▸ **Work task**
Retype the listing in full. Change nothing.

Records for the exercise below:

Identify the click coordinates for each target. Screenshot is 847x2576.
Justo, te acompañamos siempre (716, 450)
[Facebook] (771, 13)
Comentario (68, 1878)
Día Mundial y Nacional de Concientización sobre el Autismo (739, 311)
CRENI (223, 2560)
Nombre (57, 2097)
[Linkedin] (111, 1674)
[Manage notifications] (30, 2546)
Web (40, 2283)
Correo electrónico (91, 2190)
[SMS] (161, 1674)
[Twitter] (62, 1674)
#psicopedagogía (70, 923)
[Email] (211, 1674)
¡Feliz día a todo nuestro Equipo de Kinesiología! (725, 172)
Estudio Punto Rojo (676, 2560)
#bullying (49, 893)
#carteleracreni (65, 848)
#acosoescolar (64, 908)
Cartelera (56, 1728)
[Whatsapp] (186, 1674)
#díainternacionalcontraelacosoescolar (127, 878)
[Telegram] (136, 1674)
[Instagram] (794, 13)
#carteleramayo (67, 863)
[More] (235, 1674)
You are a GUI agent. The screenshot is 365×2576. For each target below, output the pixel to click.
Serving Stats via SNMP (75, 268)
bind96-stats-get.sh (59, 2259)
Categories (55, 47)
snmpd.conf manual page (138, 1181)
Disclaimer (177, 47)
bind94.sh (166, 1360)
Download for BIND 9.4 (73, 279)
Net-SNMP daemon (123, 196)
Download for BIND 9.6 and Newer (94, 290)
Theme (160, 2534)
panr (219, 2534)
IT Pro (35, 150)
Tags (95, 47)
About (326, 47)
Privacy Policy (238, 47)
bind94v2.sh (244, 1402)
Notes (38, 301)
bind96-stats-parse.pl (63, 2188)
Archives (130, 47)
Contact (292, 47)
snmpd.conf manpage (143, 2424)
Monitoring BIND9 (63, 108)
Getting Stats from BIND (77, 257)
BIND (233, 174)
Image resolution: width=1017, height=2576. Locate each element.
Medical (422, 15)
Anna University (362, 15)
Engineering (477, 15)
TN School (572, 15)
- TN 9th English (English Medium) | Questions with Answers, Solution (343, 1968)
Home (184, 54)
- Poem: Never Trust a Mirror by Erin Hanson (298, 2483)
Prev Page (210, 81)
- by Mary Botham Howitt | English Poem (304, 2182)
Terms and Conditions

End of Records for the exercise.

▸ **Exercise answer**
Identify the click coordinates for each target. Screenshot is 847x2576.
Justo, te acompañamos siempre (716, 450)
[Facebook] (771, 13)
Comentario (68, 1878)
Día Mundial y Nacional de Concientización sobre el Autismo (739, 311)
CRENI (223, 2560)
Nombre (57, 2097)
[Linkedin] (111, 1674)
[Manage notifications] (30, 2546)
Web (40, 2283)
Correo electrónico (91, 2190)
[SMS] (161, 1674)
[Twitter] (62, 1674)
#psicopedagogía (70, 923)
[Email] (211, 1674)
¡Feliz día a todo nuestro Equipo de Kinesiología! (725, 172)
Estudio Punto Rojo (676, 2560)
#bullying (49, 893)
#carteleracreni (65, 848)
#acosoescolar (64, 908)
Cartelera (56, 1728)
[Whatsapp] (186, 1674)
#díainternacionalcontraelacosoescolar (127, 878)
[Telegram] (136, 1674)
[Instagram] (794, 13)
#carteleramayo (67, 863)
[More] (235, 1674)
You are a GUI agent. The screenshot is 365×2576. For each target below, output the pixel to click.
Serving Stats via SNMP (75, 268)
bind96-stats-get.sh (59, 2259)
Categories (55, 47)
snmpd.conf manual page (138, 1181)
Disclaimer (177, 47)
bind94.sh (166, 1360)
Download for BIND 9.4 (73, 279)
Net-SNMP daemon (123, 196)
Download for BIND 9.6 and Newer (94, 290)
Theme (160, 2534)
panr (219, 2534)
IT Pro (35, 150)
Tags (95, 47)
About (326, 47)
Privacy Policy (238, 47)
bind94v2.sh (244, 1402)
Notes (38, 301)
bind96-stats-parse.pl (63, 2188)
Archives (130, 47)
Contact (292, 47)
snmpd.conf manpage (143, 2424)
Monitoring BIND9 (63, 108)
Getting Stats from BIND (77, 257)
BIND (233, 174)
Image resolution: width=1017, height=2576. Locate each element.
Medical (422, 15)
Anna University (362, 15)
Engineering (477, 15)
TN School (572, 15)
- TN 9th English (English Medium) | Questions with Answers, Solution (343, 1968)
Home (184, 54)
- Poem: Never Trust a Mirror by Erin Hanson (298, 2483)
Prev Page (210, 81)
- by Mary Botham Howitt | English Poem (304, 2182)
Terms and Conditions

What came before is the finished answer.